Senado dos EUA avalia desempenho do F-35 na Europa – Cavok Brasil

Senado dos EUA avalia desempenho do F-35 na Europa – Cavok Brasil


À medida que a invasão da Ucrânia pela Rússia se arrasta e os EUA e a OTAN continuam a reforçar sua frente oriental, o presidente do Comitê de Serviços Armados do Senado disse que observará atentamente para ver como o F-35 se comporta na Europa.

Falando em uma mesa redonda em 23 de março organizada pelo Defense Writers Group, o senador Jack Reed (Democrata de Rhode Island) disse que continua comprometido em construir a frota de caças. Ao mesmo tempo, ele deu a entender que os próximos meses podem desempenhar um papel fundamental na construção de sua confiança no programa, que tem lutado simultaneamente com custos excessivos e problemas de sustentação, ao mesmo tempo em que recebe elogios por seu desempenho.

“Acho que uma vez que atingimos o ponto de validação, e particularmente observando o que eles fazem na Europa, podemos estar mais confiantes em avançar com o sistema”, disse Reed. “Mas você sabe, estamos comprometidos com esse sistema, em deixar os esquadrões cheios e fazer parte de nossa Força Aérea, Corpo de Fuzileiros Navais e Marinha operacionais.”

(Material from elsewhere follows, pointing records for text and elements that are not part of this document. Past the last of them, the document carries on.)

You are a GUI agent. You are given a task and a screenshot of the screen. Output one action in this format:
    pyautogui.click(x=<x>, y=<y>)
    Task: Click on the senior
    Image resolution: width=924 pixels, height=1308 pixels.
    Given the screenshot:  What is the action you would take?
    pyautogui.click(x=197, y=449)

Os comentários de Reed vêm apenas alguns dias depois que o Departamento de Defesa decidiu reduzir seu pedido de orçamento em 2023 para adquirir apenas 61 F-35s em vez de 94 como planejado originalmente. Esse número também é menor do que o pedido de 85 caças em 2022, os 85 solicitados em 2021 e os 98 financiados em 2020.

Questionado sobre a redução, Reed mais uma vez apontou a tensão entre capacidades e sustentação como uma pergunta “que a Força Aérea está fazendo”.

“Ouvi comentários elogiosos de pilotos e operadores sobre a capacidade de desempenho da aeronave. Também ouvi, como você, questões de manutenção, questões de custo, de sustentação – há custos extremos na sustentação”, disse Reed. “Então, essas aeronaves são altamente capazes. Mas a pergunta que fizemos, e acho que a USAF está fazendo: eles são sustentáveis, duráveis? E até que eles respondam a essas perguntas, acho que eles não vão se apressar e adquirir um número significativo. Eles estão a caminho de… adquirir outro grupo este ano.”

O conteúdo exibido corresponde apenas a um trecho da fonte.